### [AIM OF THE TASK]
A line qualifies if it holds the string "will". Copy every qualifying line from the records.

Start of RECORDED INFORMATION

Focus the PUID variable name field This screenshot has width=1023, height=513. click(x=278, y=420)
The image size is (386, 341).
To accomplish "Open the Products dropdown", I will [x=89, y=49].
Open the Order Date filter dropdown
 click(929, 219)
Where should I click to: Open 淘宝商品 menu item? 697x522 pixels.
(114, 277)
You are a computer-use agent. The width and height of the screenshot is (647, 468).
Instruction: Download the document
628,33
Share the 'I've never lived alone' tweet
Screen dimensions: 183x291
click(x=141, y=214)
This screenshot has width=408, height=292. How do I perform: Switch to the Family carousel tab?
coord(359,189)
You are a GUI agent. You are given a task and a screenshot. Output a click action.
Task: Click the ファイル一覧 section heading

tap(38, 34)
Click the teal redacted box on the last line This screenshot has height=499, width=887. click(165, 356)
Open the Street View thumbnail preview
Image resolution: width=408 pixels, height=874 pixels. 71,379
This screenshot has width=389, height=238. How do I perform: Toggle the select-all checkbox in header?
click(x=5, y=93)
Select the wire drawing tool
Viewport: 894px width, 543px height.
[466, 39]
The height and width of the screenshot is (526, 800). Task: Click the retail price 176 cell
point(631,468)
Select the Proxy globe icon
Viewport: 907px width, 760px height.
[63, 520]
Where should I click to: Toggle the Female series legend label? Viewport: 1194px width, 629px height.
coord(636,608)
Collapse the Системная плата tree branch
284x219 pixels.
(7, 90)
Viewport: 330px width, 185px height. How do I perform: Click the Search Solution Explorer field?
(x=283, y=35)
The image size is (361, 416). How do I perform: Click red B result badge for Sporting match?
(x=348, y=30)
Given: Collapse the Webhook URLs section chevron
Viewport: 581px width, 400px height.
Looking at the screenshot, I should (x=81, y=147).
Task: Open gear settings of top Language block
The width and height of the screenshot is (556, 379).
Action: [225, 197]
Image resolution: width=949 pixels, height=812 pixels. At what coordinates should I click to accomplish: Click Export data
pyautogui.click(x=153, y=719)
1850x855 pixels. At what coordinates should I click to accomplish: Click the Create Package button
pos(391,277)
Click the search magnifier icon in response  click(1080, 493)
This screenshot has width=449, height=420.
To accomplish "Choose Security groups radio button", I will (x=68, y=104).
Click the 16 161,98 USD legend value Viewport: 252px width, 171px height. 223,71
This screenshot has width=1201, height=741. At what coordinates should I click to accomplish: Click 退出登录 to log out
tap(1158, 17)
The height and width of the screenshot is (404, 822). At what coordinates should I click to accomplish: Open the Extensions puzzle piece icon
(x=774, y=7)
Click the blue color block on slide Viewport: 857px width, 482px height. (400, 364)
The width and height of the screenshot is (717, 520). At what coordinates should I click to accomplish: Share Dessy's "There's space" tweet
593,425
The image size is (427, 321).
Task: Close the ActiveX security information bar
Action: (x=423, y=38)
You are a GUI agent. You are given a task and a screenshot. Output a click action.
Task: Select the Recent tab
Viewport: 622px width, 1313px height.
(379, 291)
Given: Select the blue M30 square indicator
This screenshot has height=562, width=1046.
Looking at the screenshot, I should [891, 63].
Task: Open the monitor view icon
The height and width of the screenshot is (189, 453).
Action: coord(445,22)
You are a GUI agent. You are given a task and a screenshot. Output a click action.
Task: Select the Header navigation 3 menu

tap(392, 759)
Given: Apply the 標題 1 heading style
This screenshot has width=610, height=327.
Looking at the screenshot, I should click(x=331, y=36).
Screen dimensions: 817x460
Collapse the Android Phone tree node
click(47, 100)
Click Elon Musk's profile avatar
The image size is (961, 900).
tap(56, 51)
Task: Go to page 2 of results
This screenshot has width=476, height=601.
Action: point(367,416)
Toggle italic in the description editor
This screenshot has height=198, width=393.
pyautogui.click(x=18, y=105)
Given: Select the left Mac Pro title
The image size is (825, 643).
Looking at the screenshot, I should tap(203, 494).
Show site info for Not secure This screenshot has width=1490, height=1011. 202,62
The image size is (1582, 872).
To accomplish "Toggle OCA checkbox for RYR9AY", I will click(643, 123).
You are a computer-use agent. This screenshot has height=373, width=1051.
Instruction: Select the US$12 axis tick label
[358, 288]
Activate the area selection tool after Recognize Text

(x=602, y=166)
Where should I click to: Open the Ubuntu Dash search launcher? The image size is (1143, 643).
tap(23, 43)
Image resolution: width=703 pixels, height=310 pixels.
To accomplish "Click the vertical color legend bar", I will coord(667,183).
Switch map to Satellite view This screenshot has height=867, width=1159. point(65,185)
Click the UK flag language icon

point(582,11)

End of RECORDED INFORMATION

### [RESULT OF THE TASK]
To accomplish "Open the Products dropdown", I will [x=89, y=49].
To accomplish "Choose Security groups radio button", I will (x=68, y=104).
To accomplish "Toggle OCA checkbox for RYR9AY", I will click(643, 123).
To accomplish "Click the vertical color legend bar", I will coord(667,183).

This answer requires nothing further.